A alfabetização exige acompanhamento contínuo da evolução da criança, especialmente quando dificuldades de leitura e escrita permanecem ao longo do tempo. Dados do Instituto Nacional de Estudos e Pesquisas Educacionais Anísio Teixeira (Inep) indicam que 66% dos estudantes brasileiros estavam alfabetizados ao fim do 2º ano do ensino fundamental em 2025. O resultado superou a meta nacional de 64% prevista para o período, mas 34% dos estudantes avaliados ainda não haviam alcançado o padrão esperado.

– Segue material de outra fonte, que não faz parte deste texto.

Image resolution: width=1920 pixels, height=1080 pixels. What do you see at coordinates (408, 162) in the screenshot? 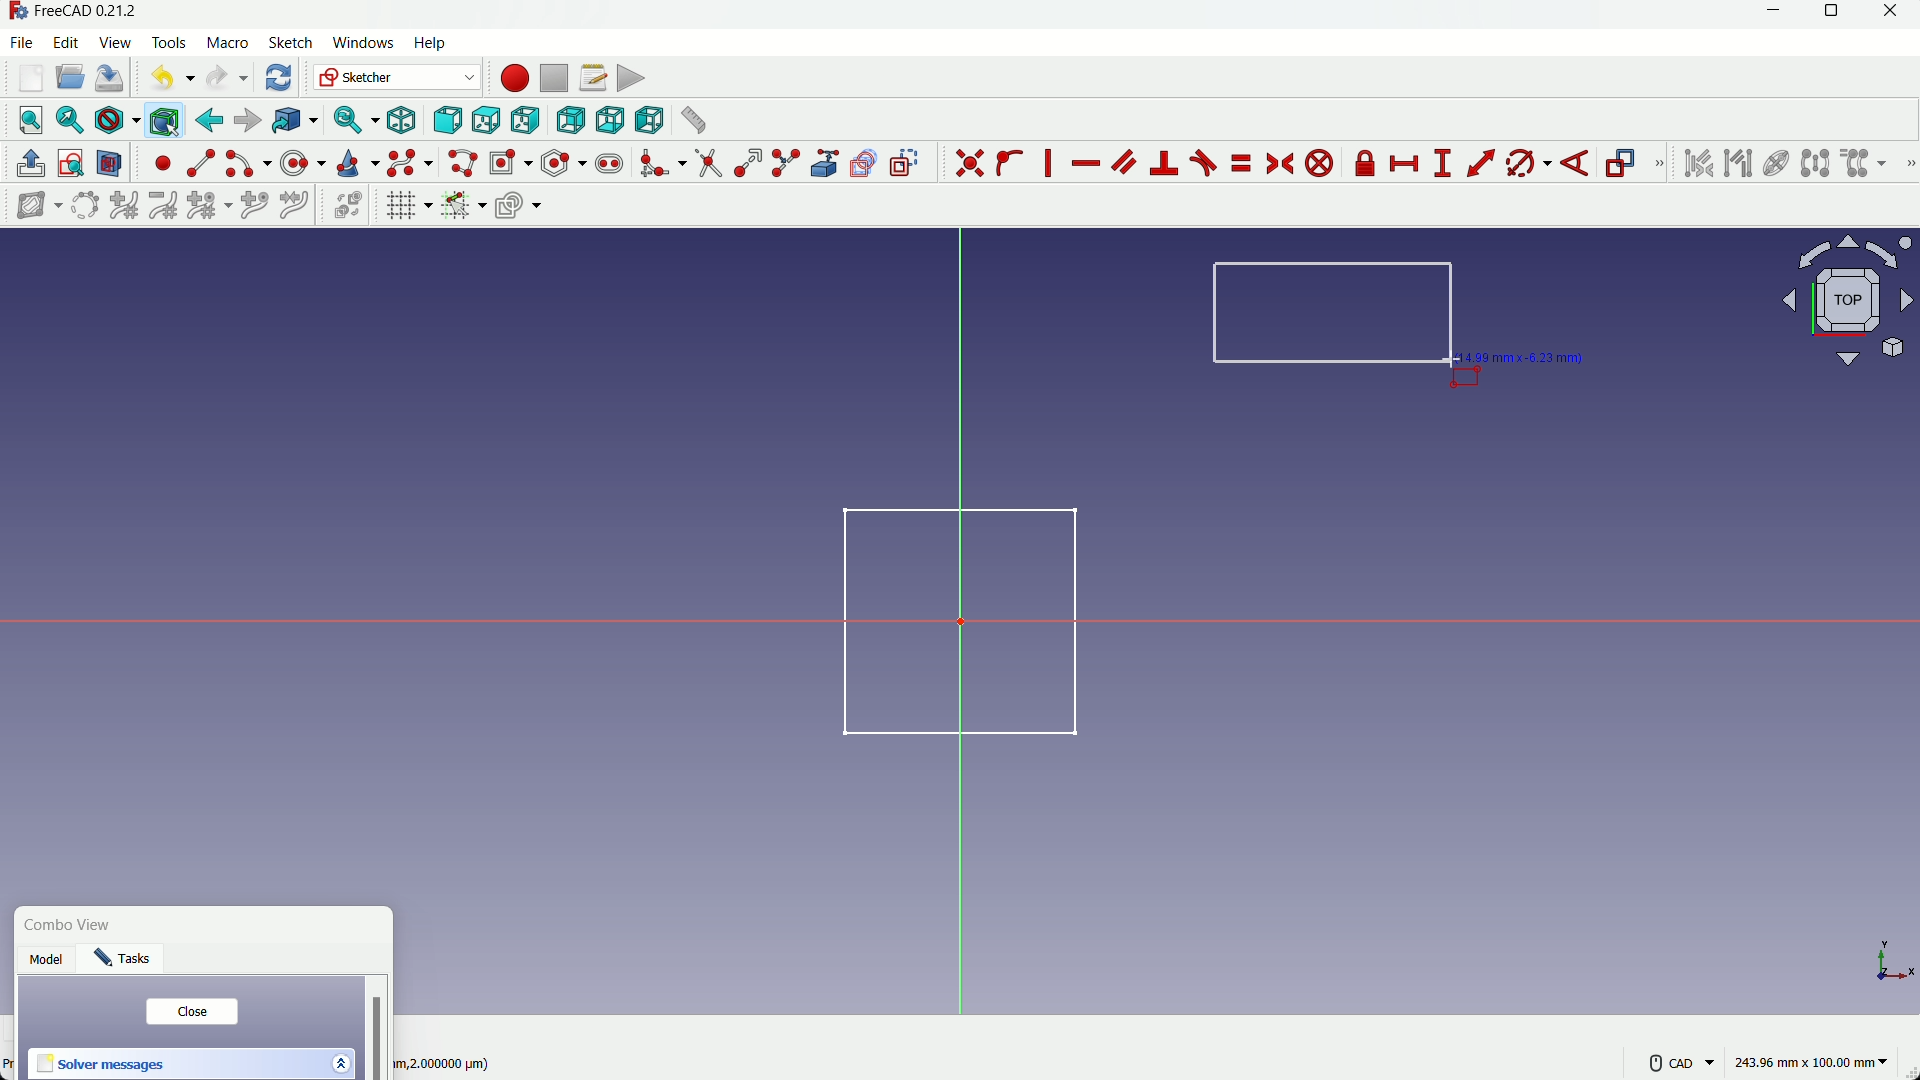
I see `create spiline` at bounding box center [408, 162].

A pedagoga Thaynara Souza, especialista em gestão e coordenação pedagógica do Colégio Sigma, afirma que erros, trocas de letras e a necessidade de ajuda em algumas tarefas são esperados durante a alfabetização. A atenção deve aumentar quando essas dificuldades continuam mesmo após estímulos e intervenções ou passam a impedir o avanço em atividades de leitura e escrita.
Sinais que podem ser observados
Entre os aspectos que merecem acompanhamento estão a dificuldade contínua para relacionar letras e sons, a pouca evolução na leitura de palavras simples, problemas para compreender o que foi lido e a resistência frequente a propostas que envolvam leitura e escrita.
A avaliação não deve se basear em um único sinal nem na comparação com outras crianças da mesma idade. Segundo Thaynara Souza, é necessário observar o conjunto das manifestações e verificar se o estudante está avançando, considerando que cada criança tem seu próprio ritmo.
Participação da família
Em casa, o acompanhamento pode ocorrer em situações cotidianas, sem transformar o momento em uma longa sessão de estudos. Ler histórias juntos, conversar sobre o conteúdo, pedir que a criança reconheça palavras conhecidas, escrever uma lista de compras e incentivar pequenos recados são maneiras de ampliar o contato com a linguagem.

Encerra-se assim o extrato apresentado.